President Buhari greets Bishop Matthew Kukah; photo courtesy of the Catholic Bishops' Conference of Nigeria

President Buhari greets Bishop Matthew Kukah; photo courtesy of the Catholic Bishops’ Conference of Nigeria

Nigeria’s Catholic bishops have in no uncertain terms asked their new president to enact and enforce policies that—in accordance with the country’s constitution—would guarantee fair treatment of Christians in the north of the country where they are often relegated to second-class status.

Meeting May 2, 2016 with President Muhammadu Buhari, the bishops’ demands—voiced in a statement signed by Archbishop Ignatius Kaigama, president of the Catholic Bishops’ Conference of Nigeria—included Church-state collaboration in the “reconstruction of post-Boko Haram Nigeria;” a measure of state support for Church-run schools, which in many cases serve a significant number of Muslim students; and, in northern Nigeria, the removal of obstruction of official permission for the Church to obtain land and build churches.

The bishops also ensured President Buhari of their commitment to “turning our country around” with regard to finding ways to combat widespread and worsening poverty affecting Christians and Muslims alike. The prelates also called for urgent action to tackle the persistent trend of violent clashes over the control of land between nomadic peoples and farmers.
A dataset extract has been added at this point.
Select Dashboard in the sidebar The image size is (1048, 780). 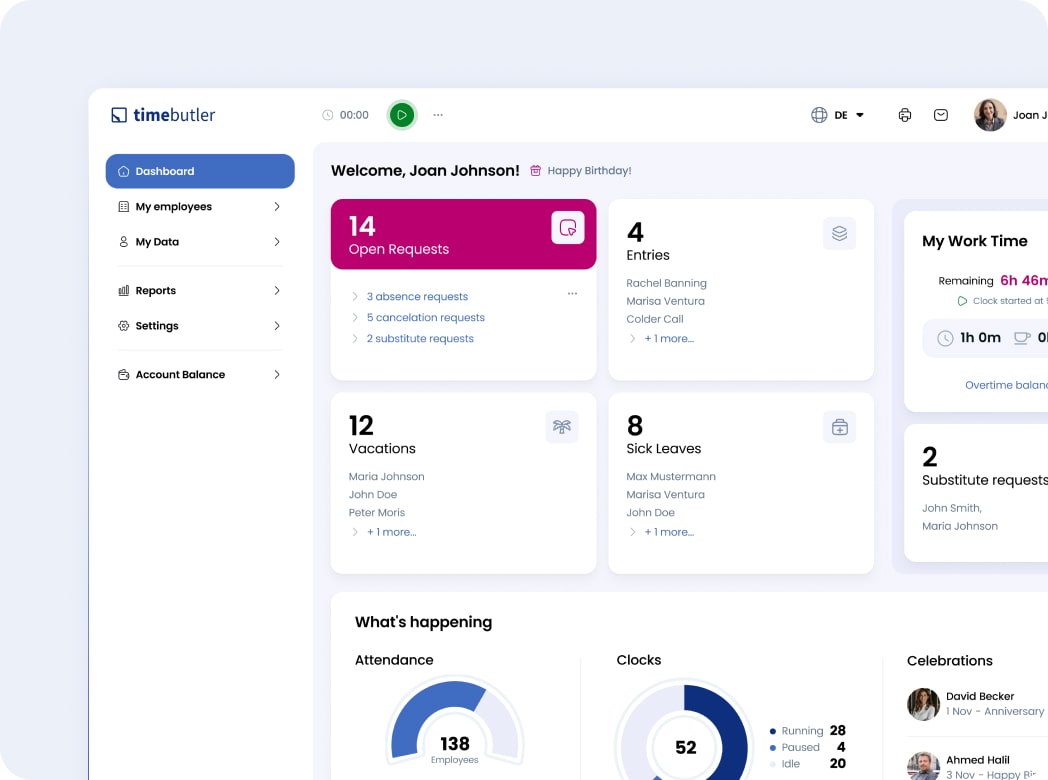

With regard to education, Archbishop Kaigama asked the President for greater state support for Church-run schools, insisting that “children under our care who are citizens of our great country, in our faith- based institutions should enjoy similar privileges and not suffer any form of deprivation or discrimination because they happen to be in institutions run by faith-based organizations.”

 

He continued: “There was a time when a healthy relationship existed between government and faith-based organizations in running schools and health institutions. Today, all sorts of levies are slammed on our institutions and the children. Instead of supporting faith-based institutions as is done in other countries, we experience what seems to suggest that mission schools are some sort of unhealthy competitors and the students are less Nigerian than those in public schools.”

The archbishop also charged that it is “a herculean task for Christians to obtain certain certificates to build churches in some northern states.”

Just prior to meeting with President Buhari, Bishop Matthew Kukah of the Diocese of Sokoto in northern Nigeria commented that Church-run schools have a great potential as places where Christians and Muslims can mingle and form bonds of friendship.

Part of the problem, the bishop said, is that Muslims in the north simply are not exposed to Christians at all, a phenomenon which has led to the persistence of a negative view of Christianity as an inferior religion associated with Western exploitation of the country in the colonial era.